* Problem details *
Copy the records word for word, beginning with the line that contains "The height and width of the screenshot is (800, 1280)." and continuing through the line that contains "Image resolution: width=1920", both lines included.

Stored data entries
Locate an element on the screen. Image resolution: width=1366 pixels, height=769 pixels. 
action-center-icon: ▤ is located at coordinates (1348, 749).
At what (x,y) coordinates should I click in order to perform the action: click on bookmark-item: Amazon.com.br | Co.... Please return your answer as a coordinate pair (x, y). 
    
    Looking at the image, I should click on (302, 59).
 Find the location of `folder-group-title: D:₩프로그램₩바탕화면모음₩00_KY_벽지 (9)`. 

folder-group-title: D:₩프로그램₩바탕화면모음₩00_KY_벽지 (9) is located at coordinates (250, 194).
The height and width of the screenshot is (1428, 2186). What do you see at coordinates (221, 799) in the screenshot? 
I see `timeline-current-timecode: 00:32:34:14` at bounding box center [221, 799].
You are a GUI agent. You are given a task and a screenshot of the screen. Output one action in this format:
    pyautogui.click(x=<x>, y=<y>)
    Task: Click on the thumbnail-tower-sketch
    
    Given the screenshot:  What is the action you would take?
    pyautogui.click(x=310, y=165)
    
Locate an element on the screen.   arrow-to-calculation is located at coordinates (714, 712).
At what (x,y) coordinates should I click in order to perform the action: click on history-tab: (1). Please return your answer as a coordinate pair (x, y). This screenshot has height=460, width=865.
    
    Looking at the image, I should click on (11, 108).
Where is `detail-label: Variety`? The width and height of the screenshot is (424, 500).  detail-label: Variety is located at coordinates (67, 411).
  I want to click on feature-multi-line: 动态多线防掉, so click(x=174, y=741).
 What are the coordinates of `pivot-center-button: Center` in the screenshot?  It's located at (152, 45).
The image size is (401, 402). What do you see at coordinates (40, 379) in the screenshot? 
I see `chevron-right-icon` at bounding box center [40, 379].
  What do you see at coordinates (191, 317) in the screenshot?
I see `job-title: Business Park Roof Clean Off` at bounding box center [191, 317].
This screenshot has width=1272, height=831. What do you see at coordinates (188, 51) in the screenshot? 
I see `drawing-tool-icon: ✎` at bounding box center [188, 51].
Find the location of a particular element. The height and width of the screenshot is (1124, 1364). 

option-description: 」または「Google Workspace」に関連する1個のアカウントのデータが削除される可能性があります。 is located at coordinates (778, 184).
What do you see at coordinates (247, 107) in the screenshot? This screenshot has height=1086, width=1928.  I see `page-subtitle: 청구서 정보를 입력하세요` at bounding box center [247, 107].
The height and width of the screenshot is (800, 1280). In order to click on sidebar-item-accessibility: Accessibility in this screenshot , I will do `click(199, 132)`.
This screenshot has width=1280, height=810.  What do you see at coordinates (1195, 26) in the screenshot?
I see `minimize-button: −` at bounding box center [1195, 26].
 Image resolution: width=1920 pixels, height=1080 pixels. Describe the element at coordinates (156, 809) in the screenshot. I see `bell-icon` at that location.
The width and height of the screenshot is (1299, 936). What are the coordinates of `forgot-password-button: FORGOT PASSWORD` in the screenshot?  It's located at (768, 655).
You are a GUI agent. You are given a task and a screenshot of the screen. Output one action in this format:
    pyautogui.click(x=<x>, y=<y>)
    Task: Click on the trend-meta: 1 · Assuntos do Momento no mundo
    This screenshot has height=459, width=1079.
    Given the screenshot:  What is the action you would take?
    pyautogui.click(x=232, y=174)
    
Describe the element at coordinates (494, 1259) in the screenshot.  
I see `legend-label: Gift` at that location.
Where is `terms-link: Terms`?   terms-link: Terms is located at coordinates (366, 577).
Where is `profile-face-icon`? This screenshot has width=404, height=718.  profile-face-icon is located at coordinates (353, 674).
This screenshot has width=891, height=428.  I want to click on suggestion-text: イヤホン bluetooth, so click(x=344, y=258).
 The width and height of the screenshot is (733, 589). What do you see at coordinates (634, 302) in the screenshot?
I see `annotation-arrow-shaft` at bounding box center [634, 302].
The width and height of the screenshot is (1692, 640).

* Answer space *
The height and width of the screenshot is (800, 1280). In order to click on sidebar-item-accessibility: Accessibility in this screenshot , I will do `click(199, 132)`.
This screenshot has width=1280, height=810.  What do you see at coordinates (1195, 26) in the screenshot?
I see `minimize-button: −` at bounding box center [1195, 26].
 Image resolution: width=1920 pixels, height=1080 pixels. Describe the element at coordinates (156, 809) in the screenshot. I see `bell-icon` at that location.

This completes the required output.